Dataset entries
________

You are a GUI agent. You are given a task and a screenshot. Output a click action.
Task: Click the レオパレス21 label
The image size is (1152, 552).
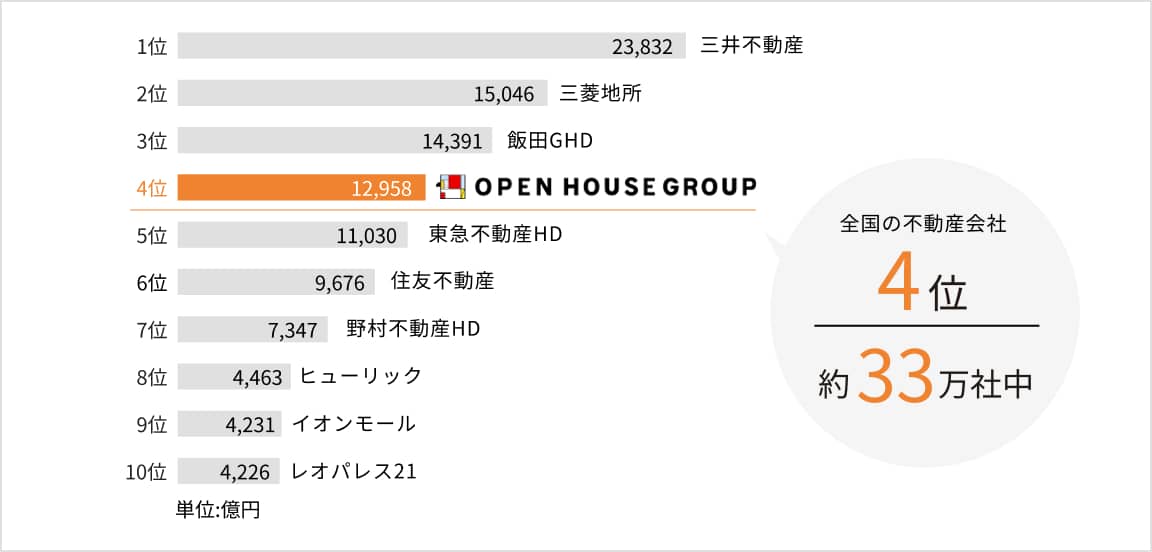coord(353,471)
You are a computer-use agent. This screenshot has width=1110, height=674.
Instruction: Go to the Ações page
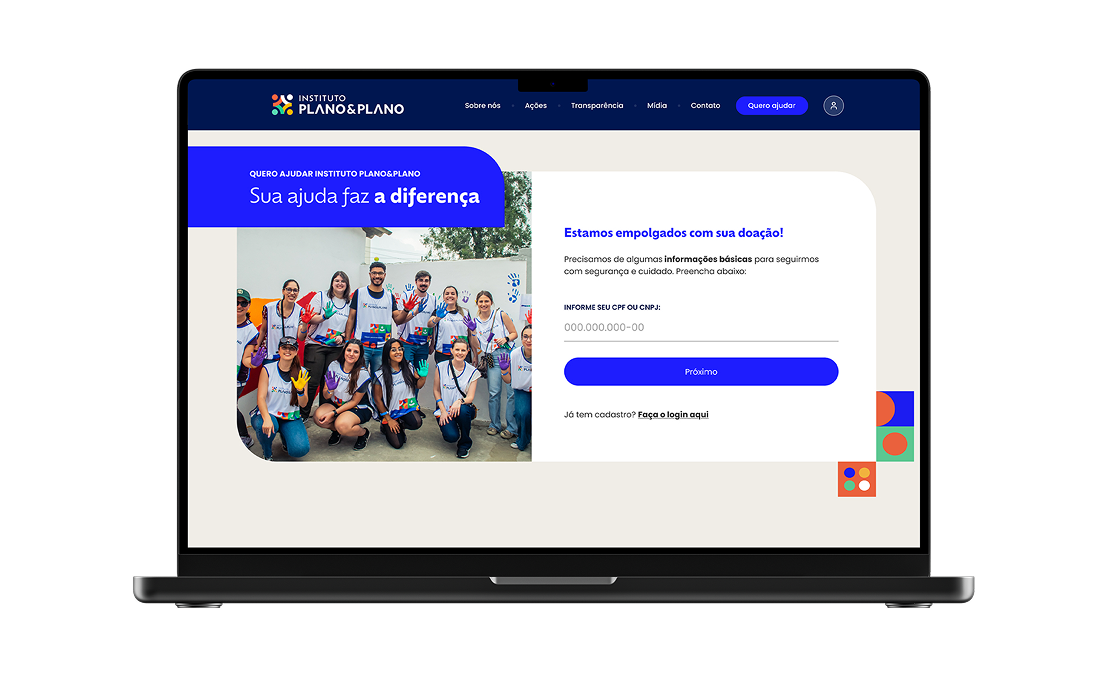tap(536, 106)
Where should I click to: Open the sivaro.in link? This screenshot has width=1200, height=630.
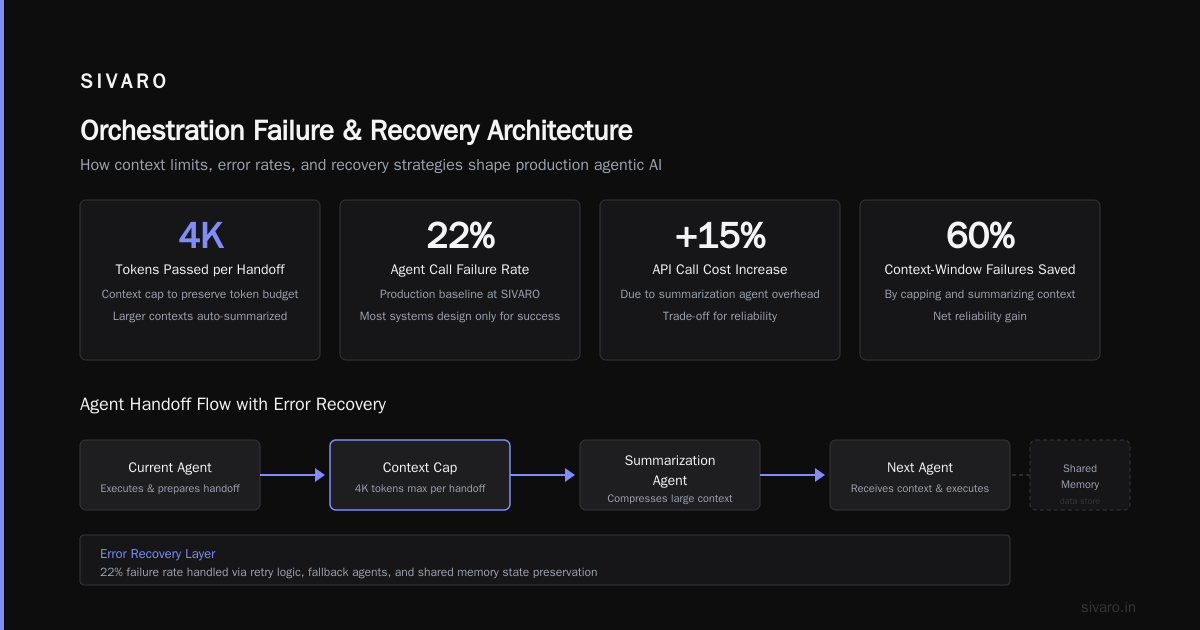click(1109, 607)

________

WHAT THE EXERCISE ASKS: Without the pictures, return the records above exactly as given.

RESPONSE:
You are a GUI agent. You are given a task and a screenshot. Output a click action.
Task: Click the レオパレス21 label
The image size is (1152, 552).
coord(353,471)
You are a computer-use agent. This screenshot has width=1110, height=674.
Instruction: Go to the Ações page
tap(536, 106)
Where should I click to: Open the sivaro.in link? This screenshot has width=1200, height=630.
click(1109, 607)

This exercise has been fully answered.